Sources: Y. Mark, in Zamlbukh, lekoved dem tsvey hundert un fuftsikstn yoyvl fun der yidisher prese 1686-1936 (Anthology in honor of the 250th jubilee of the Yiddish press, 1686-1936) (New York, 1937); N. Y. Gotlib, in Lite (Lithuania) (New York, 1951), p. 1101; Keneder odler (Montreal) (April 10, 1944); oral information from his cousin A. Bard in New York.

MOYSHE GLINER

MOYSHE GLINER (1846-June 5, 1912)
      Nickname of Moyshe Shtam, he was born in Premishlyan (Peremyshliany), Galicia, to poor parents.  He later settled in Glina, where he was an amateur writer, a Hebrew teacher, and was known as “Moyshele Shrayber” (Moyshele the writer).  He was also a wedding entertainer, and he wrote, aside from material for entertainment at weddings, poems to the occasion and the melodies that went with them.  A number of his poems were published, such as: “A kine af der gliner sreyfe” (A lament for the fire at Glina), “Der toes” (The error), and “Di yugend un dos alter” (The youth and the old man).


Source: Zalmen Reyzen, Leksikon, vol. 1.

MOYSHE-YUDE GLEYZER

MOYSHE-YUDE GLEYZER (b. 1903)

## What is required:
Name every poem by Moyshe Gliner that the lexicon entries above list as published, each with its English rendering.

## Entries shown:
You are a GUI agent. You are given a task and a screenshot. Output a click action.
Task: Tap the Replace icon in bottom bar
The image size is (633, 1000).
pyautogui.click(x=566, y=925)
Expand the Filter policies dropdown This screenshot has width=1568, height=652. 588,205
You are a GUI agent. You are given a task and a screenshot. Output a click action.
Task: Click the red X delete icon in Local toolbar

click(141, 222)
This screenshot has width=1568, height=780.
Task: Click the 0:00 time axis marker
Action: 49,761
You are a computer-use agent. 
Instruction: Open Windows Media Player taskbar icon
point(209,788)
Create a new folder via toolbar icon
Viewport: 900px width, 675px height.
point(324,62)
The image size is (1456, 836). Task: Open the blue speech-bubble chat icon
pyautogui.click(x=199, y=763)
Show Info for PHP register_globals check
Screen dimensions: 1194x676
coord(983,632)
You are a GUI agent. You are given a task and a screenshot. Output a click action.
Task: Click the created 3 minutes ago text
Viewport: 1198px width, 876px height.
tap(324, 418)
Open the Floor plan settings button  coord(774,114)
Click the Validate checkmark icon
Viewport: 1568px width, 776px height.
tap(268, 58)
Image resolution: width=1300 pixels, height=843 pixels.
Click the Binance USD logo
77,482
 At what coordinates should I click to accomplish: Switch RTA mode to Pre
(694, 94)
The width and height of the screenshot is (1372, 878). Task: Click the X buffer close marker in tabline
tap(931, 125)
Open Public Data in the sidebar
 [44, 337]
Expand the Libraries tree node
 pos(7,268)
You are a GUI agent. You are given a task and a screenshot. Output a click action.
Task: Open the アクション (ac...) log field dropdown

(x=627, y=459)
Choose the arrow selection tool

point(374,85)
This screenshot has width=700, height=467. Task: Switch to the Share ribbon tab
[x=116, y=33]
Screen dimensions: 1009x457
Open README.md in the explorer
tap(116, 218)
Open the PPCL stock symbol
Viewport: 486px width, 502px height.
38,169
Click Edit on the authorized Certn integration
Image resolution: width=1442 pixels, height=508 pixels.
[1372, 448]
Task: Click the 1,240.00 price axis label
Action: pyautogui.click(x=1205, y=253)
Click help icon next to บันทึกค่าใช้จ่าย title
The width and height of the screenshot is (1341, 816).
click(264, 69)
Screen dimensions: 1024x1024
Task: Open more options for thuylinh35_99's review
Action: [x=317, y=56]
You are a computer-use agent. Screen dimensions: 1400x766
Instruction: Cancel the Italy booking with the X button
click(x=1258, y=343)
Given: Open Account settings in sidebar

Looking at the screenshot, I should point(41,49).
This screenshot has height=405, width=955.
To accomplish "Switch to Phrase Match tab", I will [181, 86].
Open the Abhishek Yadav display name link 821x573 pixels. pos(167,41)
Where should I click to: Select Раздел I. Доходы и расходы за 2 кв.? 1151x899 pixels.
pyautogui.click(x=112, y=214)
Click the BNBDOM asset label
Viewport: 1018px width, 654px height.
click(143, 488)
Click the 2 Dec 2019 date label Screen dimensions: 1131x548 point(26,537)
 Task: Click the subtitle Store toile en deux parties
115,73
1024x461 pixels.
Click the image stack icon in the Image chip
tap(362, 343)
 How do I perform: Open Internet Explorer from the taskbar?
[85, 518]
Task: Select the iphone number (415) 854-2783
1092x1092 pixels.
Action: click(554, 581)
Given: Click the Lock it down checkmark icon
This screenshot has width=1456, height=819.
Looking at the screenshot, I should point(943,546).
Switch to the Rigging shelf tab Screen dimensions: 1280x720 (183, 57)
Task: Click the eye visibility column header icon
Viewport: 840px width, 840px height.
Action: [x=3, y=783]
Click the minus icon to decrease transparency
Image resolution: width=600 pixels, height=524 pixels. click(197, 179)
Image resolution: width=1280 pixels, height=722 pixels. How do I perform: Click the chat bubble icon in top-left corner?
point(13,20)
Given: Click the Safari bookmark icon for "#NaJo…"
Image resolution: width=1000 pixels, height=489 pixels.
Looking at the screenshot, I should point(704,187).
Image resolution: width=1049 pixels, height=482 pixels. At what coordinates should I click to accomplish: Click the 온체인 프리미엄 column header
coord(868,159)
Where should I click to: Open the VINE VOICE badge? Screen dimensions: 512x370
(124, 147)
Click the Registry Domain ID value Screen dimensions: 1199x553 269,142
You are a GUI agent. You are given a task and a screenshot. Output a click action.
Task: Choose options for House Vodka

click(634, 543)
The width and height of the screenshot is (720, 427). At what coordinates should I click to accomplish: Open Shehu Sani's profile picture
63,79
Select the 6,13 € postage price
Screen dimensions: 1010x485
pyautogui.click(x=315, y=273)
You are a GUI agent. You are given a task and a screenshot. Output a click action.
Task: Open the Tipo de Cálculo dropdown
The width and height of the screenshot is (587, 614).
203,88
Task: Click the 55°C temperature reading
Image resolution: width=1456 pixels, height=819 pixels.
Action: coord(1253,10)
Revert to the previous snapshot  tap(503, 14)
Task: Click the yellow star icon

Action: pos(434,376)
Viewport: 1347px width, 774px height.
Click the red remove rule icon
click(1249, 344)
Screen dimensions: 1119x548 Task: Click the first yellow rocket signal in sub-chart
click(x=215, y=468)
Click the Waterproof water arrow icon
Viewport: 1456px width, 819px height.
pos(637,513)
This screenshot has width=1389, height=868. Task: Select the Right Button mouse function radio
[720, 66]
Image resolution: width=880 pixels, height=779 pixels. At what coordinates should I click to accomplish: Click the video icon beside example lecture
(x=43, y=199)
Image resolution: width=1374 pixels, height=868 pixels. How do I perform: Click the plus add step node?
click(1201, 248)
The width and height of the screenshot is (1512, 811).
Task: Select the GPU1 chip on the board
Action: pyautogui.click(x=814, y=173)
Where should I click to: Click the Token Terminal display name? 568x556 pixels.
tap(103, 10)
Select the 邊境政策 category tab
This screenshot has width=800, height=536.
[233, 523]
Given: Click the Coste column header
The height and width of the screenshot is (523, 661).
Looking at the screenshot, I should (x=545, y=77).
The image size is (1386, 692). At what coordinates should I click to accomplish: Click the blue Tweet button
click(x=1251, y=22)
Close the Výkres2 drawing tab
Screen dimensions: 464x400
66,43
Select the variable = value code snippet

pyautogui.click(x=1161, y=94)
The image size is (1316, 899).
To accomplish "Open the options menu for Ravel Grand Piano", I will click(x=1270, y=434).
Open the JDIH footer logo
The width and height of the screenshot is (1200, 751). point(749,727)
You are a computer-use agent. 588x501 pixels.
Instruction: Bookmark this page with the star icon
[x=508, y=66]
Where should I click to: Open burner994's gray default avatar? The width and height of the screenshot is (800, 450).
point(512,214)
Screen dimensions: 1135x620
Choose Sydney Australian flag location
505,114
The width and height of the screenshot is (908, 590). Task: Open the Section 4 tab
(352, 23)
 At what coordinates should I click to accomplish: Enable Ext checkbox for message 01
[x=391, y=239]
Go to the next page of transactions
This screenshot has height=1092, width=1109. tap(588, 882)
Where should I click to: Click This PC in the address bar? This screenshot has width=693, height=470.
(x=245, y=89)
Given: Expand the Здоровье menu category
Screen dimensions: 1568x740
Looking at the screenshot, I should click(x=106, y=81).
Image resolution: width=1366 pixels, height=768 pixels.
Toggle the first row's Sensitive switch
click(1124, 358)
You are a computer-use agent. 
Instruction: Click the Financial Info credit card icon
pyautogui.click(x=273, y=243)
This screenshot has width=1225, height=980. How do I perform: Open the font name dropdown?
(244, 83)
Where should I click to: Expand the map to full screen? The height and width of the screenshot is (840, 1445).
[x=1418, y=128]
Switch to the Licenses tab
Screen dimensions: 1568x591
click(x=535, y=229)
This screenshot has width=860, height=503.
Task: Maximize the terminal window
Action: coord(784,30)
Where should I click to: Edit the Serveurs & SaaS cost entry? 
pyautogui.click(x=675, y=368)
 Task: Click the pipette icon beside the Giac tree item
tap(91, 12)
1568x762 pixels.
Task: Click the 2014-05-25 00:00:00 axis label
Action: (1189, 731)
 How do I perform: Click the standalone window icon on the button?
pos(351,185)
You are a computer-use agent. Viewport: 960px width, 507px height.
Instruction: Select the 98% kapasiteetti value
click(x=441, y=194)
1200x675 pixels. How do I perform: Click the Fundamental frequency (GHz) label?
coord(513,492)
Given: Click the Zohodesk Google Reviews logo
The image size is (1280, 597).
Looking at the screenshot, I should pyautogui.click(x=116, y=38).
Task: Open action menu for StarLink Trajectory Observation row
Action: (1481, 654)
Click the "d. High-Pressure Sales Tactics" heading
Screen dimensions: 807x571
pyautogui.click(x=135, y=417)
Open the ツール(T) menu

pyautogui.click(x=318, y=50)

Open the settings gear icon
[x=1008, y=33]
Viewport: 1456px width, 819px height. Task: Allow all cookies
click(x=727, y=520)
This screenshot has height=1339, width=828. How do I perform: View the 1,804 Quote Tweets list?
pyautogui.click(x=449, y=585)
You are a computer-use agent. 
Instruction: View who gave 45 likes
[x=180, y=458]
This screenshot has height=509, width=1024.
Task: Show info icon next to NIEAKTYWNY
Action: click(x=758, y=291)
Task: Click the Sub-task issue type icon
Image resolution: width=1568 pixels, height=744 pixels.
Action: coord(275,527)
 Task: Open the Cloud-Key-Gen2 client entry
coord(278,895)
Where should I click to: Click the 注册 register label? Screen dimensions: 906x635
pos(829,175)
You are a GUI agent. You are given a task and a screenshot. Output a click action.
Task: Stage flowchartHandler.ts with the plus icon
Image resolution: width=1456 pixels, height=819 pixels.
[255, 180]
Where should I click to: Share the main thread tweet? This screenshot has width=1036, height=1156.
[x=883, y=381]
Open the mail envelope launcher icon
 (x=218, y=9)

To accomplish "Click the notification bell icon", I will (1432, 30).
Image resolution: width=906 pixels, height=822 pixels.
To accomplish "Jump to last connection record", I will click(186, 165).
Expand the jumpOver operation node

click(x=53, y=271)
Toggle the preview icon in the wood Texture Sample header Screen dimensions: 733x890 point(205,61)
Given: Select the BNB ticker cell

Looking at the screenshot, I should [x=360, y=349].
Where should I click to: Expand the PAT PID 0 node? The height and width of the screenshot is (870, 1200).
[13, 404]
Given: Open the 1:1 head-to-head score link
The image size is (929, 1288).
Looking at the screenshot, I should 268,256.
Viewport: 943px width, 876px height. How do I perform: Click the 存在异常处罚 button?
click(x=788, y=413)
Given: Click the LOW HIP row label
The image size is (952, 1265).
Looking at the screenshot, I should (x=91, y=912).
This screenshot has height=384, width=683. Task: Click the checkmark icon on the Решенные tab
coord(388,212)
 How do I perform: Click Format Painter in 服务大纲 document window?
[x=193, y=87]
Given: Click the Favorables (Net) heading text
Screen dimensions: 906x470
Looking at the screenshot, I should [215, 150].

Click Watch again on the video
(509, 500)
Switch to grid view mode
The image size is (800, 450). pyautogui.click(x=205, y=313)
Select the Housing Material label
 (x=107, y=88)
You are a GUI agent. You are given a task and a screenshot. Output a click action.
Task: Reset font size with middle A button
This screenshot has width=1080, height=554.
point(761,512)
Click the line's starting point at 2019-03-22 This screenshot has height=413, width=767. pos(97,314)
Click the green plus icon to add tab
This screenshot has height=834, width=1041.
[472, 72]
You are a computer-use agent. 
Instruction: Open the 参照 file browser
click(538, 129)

## Exercise response:
- "A kine af der gliner sreyfe" (A lament for the fire at Glina)
- "Der toes" (The error)
- "Di yugend un dos alter" (The youth and the old man)